Darimana kau berasal?” “ampun, paduka raja. Nama hamba Radite. Hamba murid
Maharesi Radi.” Seketika teringatlah ia dengan sang guru. Melihat Jaka Radite
yang tampan dan sakti, terpikirkanlah dia untuk menjodohkan Jaka Radite dengan
Dewi Sriyuwati. Lalu Pabu palindria mengumumkan perjodohan itu. Namun tiba-tiba
datanglah Batara Narada “aduhh...ngger. anakku Palindriya. Aku tahu apa yang
kamu pikirkan. Kamu ingin menjodohkan Jaka Radite dangan putrimu. Jangan
lakukan itu. Jaka Radite yang ada dihadapanmu ini anakmu dengan Sintakasih.

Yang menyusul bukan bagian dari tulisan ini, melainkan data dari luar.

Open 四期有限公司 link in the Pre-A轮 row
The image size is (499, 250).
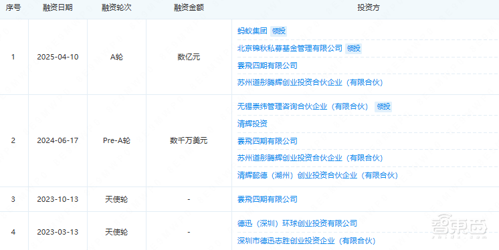click(268, 141)
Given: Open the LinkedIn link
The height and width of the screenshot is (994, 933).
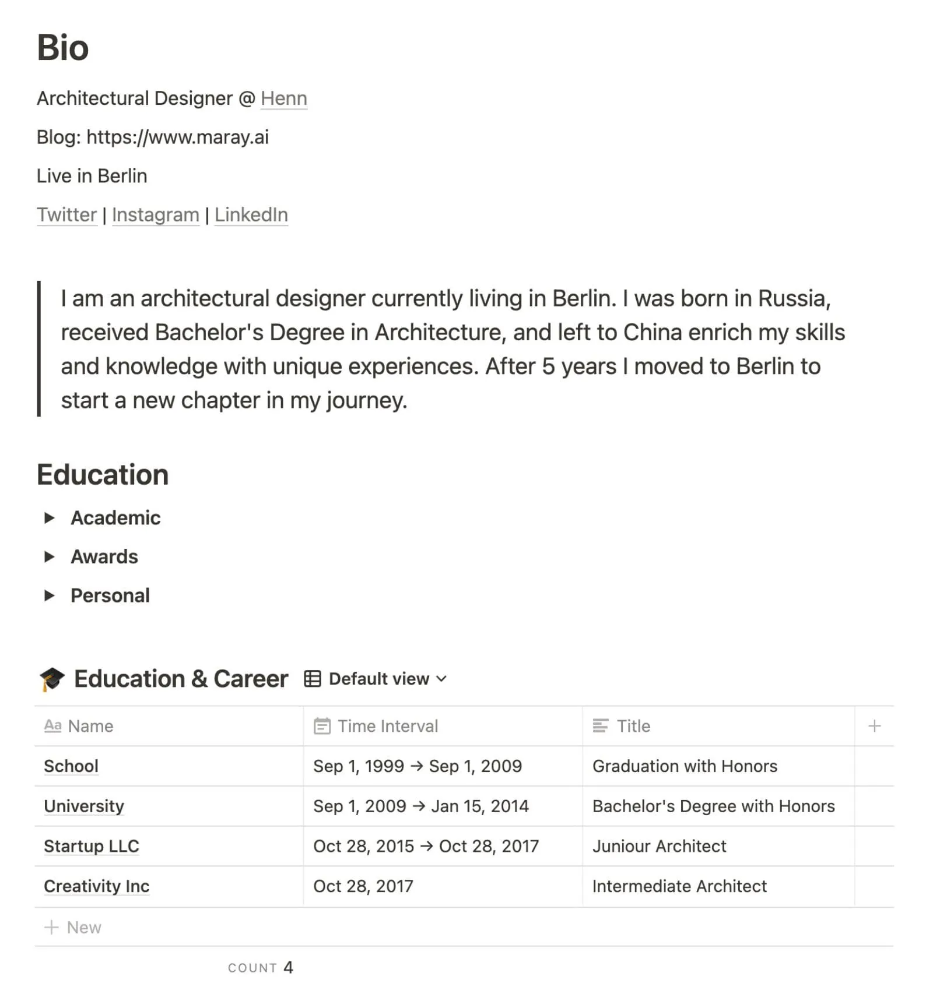Looking at the screenshot, I should (x=251, y=214).
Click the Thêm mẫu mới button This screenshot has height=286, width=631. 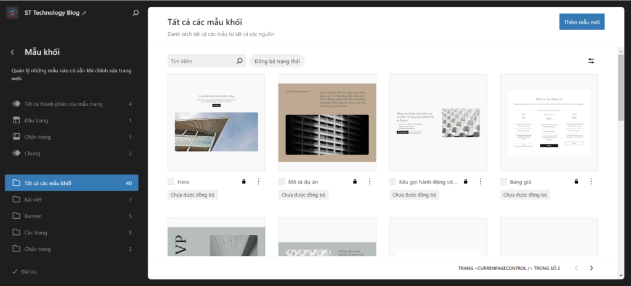pyautogui.click(x=582, y=22)
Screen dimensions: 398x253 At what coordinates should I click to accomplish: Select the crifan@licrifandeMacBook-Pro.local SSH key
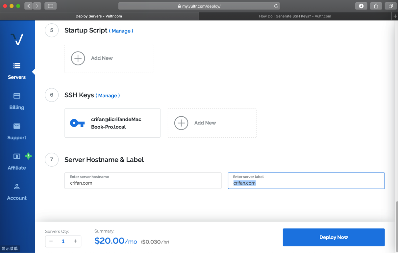tap(112, 123)
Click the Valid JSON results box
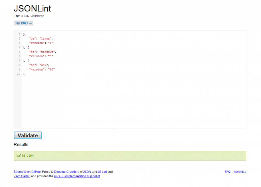 (130, 156)
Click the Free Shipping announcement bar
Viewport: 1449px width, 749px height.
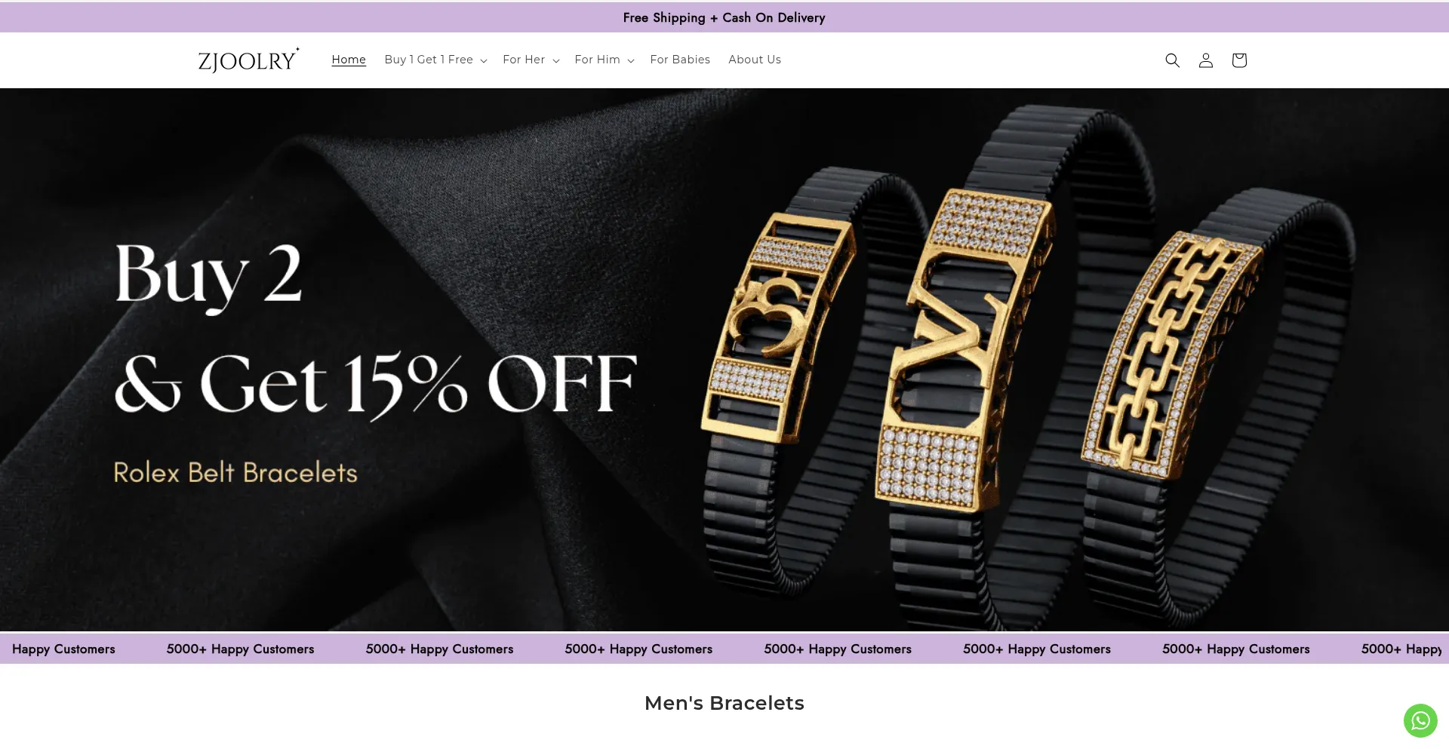pyautogui.click(x=725, y=17)
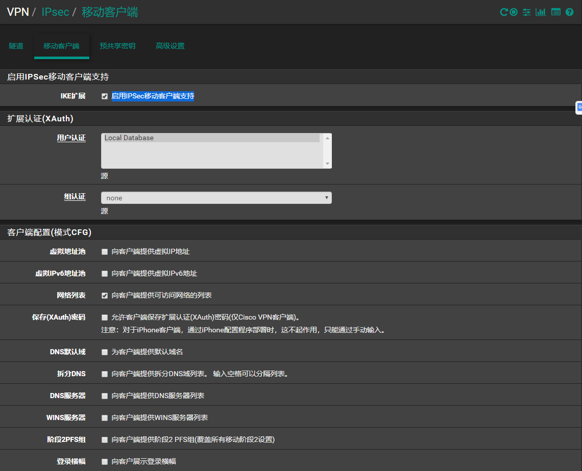Uncheck 启用IPSec移动客户端支持 checkbox
This screenshot has height=471, width=582.
[105, 96]
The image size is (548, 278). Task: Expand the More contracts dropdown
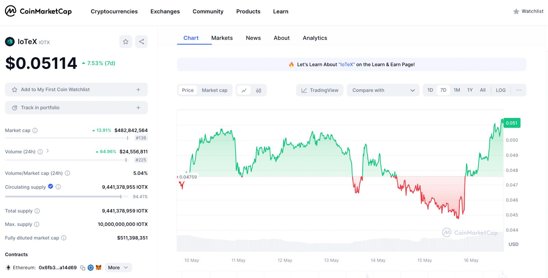click(118, 268)
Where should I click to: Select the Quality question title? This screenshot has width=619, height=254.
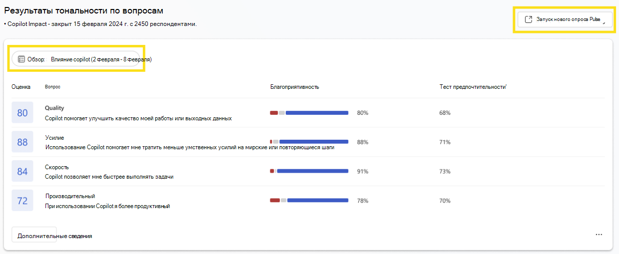coord(54,108)

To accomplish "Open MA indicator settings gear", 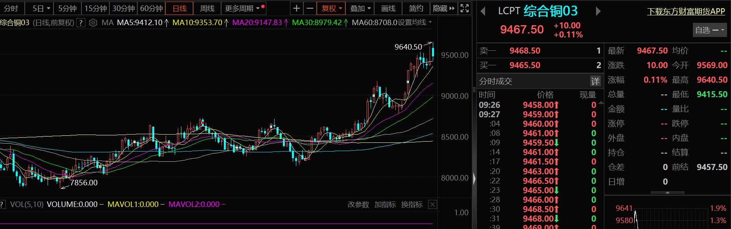I will pos(93,23).
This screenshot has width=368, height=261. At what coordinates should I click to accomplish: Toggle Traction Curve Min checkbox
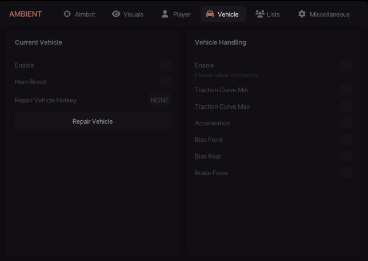[x=346, y=90]
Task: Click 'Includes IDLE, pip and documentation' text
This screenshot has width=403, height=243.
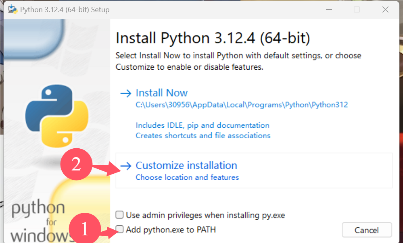Action: click(x=203, y=125)
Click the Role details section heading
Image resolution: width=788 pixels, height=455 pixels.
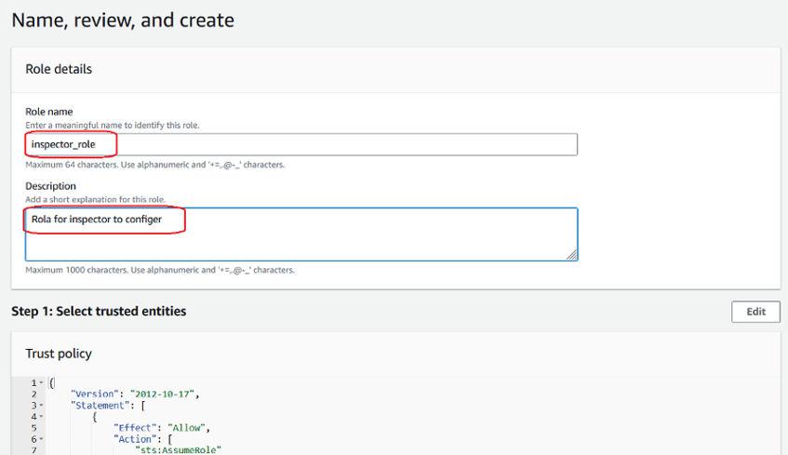[59, 69]
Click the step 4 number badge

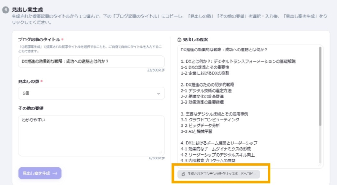click(6, 10)
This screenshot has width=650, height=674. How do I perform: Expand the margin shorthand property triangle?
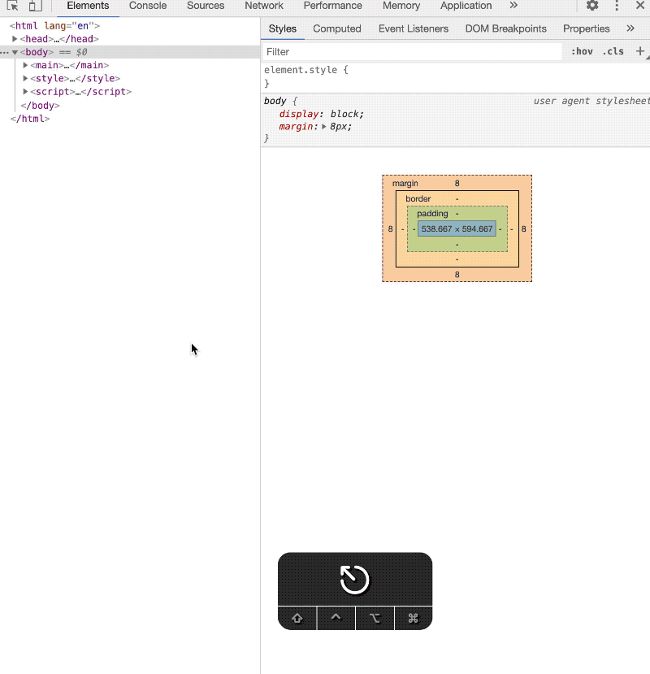click(324, 127)
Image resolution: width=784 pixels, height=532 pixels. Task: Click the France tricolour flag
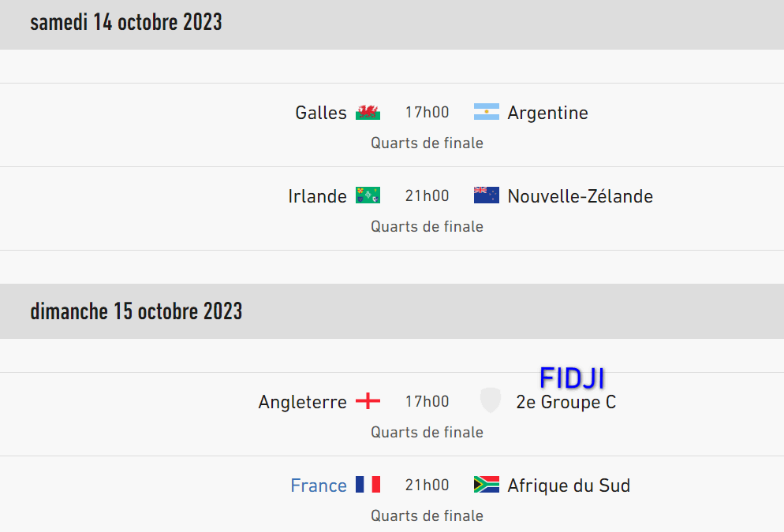368,485
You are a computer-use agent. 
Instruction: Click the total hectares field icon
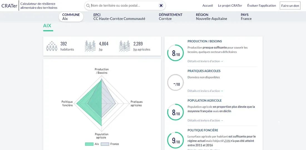90,46
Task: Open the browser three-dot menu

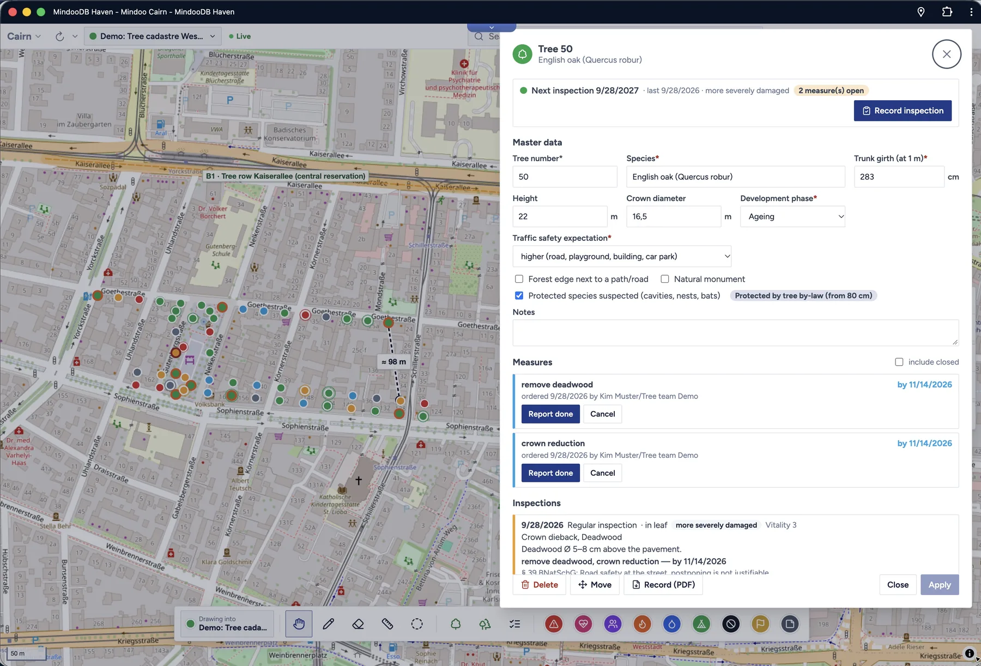Action: (x=971, y=11)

Masakkah seorang raja mengawinkan sesama anaknya. Anakku, Ngger bagus Radite,
yang dihadapanmu adalah ayahandamu dan kedua puluh tujuh pria tampan ini adalah
adik-adikmu” Batara Narada segera kembali ke kahyangan setelah menjelaskan itu
semua. Prabu Palindriya terkejut mendengarnya dan segera memeluk Jaka radite
dan berkata “putraku, Radite. Aku sebenarnya adalah ayahmu. Ibumu meninggalkan
ayahandamu ini ketika mengandungmu. Aku telah mencarinya namun tak jumpa
dimana-mana.” Jaka Radite segera berlutut memanggil ayahanda kepadanya.”sembah
bektiku, Paduka ayahanda. Rupanya takdir mempertemukan kita. ibu sudah lama
meninggalkan kita. aku mengembara tanpa arah hingga aku ditemukan kakek
maharesi. Demi negeri ini, aku akan membela Medang Gele ini.”
Perang
berlanjut. Kini Jaka Radite berhadapan dengan Prabu Sintawandu. Panah-panah
saling beradu, berdesing di angkasa. Tibalah Jaka Radite melesatkan Panah
Bajrangga ke arah Prabu Sintawandu. Prabu Sintawandu terkena panah dan
terpental hingga masuk ke hutan. Melihat rajanya kalah, para prajurit Gilingaya
menyerah dan tunduk pada jaka Radite. Atas keberhasilannya, oleh sang ayah, Jaka Radite diangkat menjadi
raja di Gilingaya bergelar Prabu Watugunung. Nama Gilingaya diganti nama
menjadi Gilingwesi. Sementara itu, Prabu Sintawandu kembali berubah menjadi
Dewi Basundari. Karena terlalu lama dalam wujud lelaki, Dewi Basundari menjadi
lupa nama aslinya sendiri. Yang dia ingat hanya dia adalah Sintakasih yang
telah pergi dalam keadaan hamil karena dimadu.